Noticed 3 rugby players across the 17a row. A Wing and the Fly Halves! (sorry)
Finished this in two sittings lasting twenty-five minutes. One error (a desperate guess at DROP for TRAP).
Unfairly, I’m sure, DINOSAUR immediately put into my mind’s eye an image of the setter!
I wonder how many other (3,6,6) novels there are?
Got a lot of these from the definitions or intuition (VICTORIOUS, VERANDA, VIDE SUPRA among them) which confirms, as one blogger said yesterday, that you can be right without knowing why you’re right. At the outset it was a hunch that 1D was ???? SUPRA that enabled me to quickly get SAID, PEER GROUP and AWING.
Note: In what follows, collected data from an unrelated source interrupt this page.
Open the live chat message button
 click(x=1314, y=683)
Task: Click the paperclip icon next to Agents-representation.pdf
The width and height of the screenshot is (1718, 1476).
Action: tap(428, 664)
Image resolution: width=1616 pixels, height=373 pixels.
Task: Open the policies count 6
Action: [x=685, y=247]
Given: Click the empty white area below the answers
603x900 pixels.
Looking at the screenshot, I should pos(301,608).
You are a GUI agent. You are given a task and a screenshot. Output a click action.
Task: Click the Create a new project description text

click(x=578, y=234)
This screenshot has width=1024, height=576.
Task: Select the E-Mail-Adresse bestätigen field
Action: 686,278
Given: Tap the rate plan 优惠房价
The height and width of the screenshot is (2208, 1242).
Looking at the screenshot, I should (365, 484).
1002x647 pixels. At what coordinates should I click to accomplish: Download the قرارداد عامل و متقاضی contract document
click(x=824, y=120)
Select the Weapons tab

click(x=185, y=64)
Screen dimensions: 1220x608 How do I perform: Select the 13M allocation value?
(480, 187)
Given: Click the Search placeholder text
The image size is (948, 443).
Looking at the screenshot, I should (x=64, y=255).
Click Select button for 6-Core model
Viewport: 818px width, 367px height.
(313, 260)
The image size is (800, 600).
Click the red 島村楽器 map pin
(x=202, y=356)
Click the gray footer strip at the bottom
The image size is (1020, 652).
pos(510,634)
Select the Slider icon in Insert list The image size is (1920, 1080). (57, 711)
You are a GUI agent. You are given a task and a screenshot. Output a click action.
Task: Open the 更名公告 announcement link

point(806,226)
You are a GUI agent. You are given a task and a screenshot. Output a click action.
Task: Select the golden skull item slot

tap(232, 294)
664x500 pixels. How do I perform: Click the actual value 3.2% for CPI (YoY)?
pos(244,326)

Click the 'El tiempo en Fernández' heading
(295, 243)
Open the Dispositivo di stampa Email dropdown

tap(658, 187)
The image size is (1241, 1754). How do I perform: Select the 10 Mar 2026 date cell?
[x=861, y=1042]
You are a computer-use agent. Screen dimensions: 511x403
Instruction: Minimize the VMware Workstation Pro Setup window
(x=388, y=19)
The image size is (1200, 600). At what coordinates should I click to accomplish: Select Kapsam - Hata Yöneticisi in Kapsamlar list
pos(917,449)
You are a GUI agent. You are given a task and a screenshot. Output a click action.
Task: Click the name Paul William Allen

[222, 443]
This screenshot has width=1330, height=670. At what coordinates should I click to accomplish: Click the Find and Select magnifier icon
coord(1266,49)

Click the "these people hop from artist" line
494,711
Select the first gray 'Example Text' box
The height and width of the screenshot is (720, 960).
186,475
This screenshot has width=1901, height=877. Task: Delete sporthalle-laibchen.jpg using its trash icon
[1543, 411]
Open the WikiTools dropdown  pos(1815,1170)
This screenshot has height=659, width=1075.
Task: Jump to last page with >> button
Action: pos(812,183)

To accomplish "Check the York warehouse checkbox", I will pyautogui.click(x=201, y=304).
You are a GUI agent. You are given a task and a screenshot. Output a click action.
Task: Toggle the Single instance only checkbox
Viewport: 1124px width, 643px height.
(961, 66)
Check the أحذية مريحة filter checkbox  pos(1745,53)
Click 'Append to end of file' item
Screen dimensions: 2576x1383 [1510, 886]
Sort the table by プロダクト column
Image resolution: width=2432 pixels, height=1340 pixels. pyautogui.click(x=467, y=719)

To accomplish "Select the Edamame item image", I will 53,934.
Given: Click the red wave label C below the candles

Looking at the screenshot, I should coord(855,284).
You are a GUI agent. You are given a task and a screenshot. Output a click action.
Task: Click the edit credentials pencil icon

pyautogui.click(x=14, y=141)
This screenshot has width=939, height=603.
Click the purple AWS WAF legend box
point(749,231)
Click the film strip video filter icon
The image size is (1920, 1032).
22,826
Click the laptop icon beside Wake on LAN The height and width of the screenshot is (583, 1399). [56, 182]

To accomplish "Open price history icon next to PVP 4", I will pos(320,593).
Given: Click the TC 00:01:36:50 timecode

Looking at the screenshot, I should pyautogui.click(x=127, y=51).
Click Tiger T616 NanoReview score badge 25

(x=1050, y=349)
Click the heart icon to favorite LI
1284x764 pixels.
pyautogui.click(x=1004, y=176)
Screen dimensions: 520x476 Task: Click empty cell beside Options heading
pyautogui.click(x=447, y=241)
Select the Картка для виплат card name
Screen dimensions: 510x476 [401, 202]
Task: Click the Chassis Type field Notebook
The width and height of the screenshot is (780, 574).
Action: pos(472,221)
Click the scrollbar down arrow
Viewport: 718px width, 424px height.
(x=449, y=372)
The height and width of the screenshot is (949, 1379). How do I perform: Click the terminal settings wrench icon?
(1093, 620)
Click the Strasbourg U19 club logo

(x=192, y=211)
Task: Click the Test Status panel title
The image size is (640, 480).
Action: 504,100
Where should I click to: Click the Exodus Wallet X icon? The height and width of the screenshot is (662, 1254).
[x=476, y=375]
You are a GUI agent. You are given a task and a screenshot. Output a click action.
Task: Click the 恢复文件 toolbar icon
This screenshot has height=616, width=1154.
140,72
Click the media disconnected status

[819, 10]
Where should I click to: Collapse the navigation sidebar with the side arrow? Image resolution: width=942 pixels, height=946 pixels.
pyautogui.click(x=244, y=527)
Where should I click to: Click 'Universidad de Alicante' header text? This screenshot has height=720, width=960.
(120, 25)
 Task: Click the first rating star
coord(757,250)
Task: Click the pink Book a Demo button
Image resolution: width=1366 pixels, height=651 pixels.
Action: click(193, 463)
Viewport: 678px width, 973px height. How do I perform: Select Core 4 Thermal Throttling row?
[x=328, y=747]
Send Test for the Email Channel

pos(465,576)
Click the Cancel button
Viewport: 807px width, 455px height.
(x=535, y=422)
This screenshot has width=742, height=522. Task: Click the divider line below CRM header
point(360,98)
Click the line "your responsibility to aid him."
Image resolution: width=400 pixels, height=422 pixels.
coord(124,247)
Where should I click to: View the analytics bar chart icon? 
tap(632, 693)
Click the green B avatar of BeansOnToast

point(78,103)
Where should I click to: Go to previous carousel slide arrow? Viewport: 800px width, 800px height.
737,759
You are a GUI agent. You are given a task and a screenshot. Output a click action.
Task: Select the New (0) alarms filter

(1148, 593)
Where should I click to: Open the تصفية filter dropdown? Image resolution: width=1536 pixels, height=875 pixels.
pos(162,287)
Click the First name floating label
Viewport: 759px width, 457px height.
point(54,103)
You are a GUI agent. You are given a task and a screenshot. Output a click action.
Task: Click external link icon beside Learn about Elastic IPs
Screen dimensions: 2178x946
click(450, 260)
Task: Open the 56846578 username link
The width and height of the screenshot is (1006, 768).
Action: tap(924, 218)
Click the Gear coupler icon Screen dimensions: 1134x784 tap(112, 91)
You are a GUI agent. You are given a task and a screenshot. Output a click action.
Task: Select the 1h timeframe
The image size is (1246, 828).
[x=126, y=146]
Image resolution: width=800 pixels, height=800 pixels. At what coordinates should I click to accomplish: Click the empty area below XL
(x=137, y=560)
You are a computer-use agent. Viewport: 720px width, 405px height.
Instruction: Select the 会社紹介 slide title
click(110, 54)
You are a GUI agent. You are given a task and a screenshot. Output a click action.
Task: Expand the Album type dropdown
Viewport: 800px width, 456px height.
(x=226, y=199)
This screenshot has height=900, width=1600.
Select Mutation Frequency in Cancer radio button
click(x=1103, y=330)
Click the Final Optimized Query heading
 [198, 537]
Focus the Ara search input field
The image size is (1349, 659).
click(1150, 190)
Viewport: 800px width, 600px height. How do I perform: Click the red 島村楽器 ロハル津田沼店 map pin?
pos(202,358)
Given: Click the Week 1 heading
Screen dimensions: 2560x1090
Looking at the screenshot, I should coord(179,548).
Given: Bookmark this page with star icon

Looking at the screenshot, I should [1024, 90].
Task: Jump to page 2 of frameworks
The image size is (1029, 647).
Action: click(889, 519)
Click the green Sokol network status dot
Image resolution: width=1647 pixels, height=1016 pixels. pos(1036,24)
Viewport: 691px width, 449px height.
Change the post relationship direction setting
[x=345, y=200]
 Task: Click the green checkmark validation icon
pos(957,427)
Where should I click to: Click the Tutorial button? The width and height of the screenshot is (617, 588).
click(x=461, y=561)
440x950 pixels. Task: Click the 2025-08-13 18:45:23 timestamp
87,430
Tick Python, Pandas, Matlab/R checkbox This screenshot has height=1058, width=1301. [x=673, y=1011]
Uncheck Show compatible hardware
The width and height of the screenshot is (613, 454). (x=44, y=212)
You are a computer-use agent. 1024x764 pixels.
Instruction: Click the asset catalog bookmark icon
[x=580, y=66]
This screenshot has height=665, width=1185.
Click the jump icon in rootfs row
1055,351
Was still in holiday mode for this one, as I knew I should be doing it in half an hour but it took me double that. Not helped by getting Our Mutual Friend more or less immediately but not putting it in, because I’d marked it as 3,5,7.
COD to the masterly VICTORIOUS.
You’ve “deliberately omitted” the one answer I wasn’t able to solve or understand. British sports terms are my Achilles Heel. Now that I’ve seen that it’s FLY HALVES, I still need to ask for help (blush). Is it an anagram of LEAVE (ground) + something?